Understanding Abnormal c-JNK/p38MAPK Signaling in Amyotrophic Lateral Sclerosis: Potential Drug Targets and Influences on Neurological Disorders

Abstract

c-JNK (c-Jun N-terminal kinase) and p38 mitogen-activated protein kinase (MAPK) family members work in a cell-specific manner to regulate neuronal signals. The abnormal activation of these cellular signals can cause glutamate excitotoxicity, disrupted protein homeostasis, defective axonal transport, and synaptic dysfunction. Various pre-clinical and clinical findings indicate that the up-regulation of c-JNK and p38MAPK signaling is associated with neurological disorders. Exceptionally, a significant amount of experimental data has recently shown that dysregulated c-JNK and p38MAPK are implicated in the damage to the central nervous system, including amyotrophic lateral sclerosis.

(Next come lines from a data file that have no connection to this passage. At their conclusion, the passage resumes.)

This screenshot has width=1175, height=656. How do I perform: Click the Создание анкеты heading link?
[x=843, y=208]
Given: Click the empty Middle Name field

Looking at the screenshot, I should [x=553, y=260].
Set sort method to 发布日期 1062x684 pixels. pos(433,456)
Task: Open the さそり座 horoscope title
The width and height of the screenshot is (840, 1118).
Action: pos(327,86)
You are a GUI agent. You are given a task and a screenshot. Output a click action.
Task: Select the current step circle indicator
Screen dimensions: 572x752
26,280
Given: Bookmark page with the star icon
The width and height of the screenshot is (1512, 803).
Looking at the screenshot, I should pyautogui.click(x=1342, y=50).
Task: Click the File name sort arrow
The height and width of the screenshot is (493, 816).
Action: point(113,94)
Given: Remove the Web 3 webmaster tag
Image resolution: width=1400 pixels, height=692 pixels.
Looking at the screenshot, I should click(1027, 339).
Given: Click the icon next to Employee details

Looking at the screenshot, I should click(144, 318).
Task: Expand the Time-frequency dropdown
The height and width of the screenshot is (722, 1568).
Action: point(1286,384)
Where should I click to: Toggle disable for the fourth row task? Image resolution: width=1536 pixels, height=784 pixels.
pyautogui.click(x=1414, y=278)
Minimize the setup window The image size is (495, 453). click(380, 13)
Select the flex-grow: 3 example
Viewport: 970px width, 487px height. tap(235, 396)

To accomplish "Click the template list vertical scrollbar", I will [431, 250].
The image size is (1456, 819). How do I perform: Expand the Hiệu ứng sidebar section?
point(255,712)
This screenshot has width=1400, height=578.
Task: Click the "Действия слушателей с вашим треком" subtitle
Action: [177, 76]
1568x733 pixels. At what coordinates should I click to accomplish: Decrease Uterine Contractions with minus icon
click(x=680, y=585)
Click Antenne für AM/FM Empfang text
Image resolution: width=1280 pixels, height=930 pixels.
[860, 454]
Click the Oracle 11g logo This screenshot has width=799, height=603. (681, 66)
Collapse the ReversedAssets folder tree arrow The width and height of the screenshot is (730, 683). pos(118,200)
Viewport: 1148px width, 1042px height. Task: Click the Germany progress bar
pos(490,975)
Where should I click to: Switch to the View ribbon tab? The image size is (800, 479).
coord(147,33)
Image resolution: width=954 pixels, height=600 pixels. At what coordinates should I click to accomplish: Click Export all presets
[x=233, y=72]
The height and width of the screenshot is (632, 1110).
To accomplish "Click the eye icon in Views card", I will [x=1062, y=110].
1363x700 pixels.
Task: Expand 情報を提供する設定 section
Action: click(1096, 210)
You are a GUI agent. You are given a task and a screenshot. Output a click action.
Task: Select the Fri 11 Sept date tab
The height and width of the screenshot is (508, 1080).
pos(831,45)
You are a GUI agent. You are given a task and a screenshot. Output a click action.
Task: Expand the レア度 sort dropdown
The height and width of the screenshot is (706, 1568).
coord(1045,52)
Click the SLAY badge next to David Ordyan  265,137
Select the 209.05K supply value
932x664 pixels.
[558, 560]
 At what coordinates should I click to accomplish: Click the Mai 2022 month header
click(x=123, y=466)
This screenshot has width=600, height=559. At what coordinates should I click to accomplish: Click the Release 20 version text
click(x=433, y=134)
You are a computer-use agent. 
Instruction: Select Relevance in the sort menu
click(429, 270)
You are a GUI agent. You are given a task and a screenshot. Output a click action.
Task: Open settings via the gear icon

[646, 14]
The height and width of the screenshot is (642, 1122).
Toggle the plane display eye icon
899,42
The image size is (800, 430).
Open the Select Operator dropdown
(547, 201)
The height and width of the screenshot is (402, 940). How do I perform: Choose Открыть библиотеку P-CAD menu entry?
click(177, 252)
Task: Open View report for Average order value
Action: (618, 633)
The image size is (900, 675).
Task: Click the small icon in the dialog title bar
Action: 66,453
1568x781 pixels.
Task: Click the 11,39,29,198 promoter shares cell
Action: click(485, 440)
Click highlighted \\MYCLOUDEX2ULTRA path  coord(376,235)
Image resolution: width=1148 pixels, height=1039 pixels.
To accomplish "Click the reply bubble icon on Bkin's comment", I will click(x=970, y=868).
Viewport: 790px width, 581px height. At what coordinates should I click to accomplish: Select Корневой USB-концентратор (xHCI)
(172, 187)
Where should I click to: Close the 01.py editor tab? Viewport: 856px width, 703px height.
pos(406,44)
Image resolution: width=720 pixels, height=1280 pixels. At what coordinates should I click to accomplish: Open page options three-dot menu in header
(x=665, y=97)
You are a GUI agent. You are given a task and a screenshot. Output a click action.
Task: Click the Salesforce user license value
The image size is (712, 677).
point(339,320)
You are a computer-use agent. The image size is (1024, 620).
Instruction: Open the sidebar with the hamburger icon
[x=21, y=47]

Furthermore, currently available information has shown that c- JNK/p38MAPK signaling inhibitors may be a promising therapeutic alternative for improving histopathological, functional, and demyelination defects related to motor neuron disabilities. Understanding the abnormal activation of c-JNK/p38MAPK signaling and the prediction of motor neuron loss may help identify important therapeutic interventions that could prevent neurocomplications. Based on the involvement of c-JNK/p38MAPK signaling in the brain, we have assumed that the downregulation of the c-JNK/p38MAPK signaling pathway could trigger neuroprotection and neurotrophic effects towards clinicopathological presentations of ALS and other brain diseases. Thus, this research-based review also outlines the inhibition of c-JNK and p38MAPK signal downregulation in the pursuit of disease-modifying therapies for ALS.